> **WHAT YOU WILL DO**: Read through the data and report every line in which the word "section" occurs.

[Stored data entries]
━━━━

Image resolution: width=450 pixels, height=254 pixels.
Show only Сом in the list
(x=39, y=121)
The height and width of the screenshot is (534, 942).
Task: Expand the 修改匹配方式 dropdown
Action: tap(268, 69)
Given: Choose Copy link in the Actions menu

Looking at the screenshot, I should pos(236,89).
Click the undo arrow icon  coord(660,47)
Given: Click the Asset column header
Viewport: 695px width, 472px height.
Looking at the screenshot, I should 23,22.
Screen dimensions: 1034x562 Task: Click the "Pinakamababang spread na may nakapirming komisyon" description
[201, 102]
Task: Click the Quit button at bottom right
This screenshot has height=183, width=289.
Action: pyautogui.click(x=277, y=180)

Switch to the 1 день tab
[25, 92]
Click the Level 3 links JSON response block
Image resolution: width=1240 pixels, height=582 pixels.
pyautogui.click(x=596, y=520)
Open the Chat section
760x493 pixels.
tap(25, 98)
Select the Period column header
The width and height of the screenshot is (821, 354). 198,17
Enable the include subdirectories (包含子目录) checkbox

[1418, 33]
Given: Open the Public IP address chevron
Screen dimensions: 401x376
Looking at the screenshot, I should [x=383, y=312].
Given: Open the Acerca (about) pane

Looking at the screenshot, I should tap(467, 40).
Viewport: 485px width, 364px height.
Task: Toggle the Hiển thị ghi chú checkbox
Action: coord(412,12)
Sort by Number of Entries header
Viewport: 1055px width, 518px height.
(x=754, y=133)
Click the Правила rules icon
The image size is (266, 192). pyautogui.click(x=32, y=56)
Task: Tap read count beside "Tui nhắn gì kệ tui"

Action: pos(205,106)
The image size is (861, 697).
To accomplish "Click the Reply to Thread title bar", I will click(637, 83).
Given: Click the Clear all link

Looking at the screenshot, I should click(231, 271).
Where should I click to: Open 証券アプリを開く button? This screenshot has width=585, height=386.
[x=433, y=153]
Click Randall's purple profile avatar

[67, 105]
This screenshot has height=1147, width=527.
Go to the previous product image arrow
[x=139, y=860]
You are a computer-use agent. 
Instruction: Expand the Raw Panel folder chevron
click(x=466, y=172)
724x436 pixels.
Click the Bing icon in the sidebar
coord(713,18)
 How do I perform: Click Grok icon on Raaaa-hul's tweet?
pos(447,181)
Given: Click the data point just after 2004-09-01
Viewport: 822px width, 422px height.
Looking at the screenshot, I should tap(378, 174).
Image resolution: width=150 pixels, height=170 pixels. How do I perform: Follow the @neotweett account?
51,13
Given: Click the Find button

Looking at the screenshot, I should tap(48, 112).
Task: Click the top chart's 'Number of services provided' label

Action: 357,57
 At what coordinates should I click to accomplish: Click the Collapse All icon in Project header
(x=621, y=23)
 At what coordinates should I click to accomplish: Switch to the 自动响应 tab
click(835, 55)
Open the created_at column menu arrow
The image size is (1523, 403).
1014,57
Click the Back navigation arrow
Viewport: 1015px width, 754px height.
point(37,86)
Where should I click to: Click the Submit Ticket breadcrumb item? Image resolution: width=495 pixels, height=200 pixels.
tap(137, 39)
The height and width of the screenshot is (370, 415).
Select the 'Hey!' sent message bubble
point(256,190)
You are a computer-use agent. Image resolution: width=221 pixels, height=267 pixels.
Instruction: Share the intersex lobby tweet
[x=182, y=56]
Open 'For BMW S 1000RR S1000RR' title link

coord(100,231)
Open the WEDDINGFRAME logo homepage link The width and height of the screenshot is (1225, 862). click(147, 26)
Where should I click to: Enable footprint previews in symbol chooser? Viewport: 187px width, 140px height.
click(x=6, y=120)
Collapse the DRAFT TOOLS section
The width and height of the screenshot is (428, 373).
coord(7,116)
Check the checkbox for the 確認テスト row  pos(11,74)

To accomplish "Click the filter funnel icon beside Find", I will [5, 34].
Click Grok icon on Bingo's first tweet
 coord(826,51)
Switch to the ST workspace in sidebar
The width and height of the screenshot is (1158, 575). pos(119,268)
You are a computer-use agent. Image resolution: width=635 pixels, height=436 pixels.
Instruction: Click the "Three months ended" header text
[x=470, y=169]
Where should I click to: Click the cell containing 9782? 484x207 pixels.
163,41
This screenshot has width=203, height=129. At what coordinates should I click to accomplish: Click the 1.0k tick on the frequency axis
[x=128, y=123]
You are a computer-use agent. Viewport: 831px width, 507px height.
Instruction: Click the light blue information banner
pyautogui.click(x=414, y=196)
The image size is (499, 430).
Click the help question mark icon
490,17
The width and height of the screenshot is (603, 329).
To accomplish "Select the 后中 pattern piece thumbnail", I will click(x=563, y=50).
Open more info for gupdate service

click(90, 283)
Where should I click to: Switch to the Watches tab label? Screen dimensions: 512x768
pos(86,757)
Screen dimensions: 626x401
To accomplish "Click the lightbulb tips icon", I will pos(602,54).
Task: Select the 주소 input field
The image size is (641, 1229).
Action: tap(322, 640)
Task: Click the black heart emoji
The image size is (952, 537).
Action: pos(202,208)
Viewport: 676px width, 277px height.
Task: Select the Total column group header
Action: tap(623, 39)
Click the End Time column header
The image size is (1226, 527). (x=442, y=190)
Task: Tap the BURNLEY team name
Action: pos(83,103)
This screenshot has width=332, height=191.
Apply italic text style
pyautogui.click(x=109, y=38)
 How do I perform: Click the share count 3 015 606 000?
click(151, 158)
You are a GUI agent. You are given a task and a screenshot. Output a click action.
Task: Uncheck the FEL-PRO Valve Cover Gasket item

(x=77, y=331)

━━━━

> **RESULT OF THIS TASK**:
Open the Chat section
Collapse the DRAFT TOOLS section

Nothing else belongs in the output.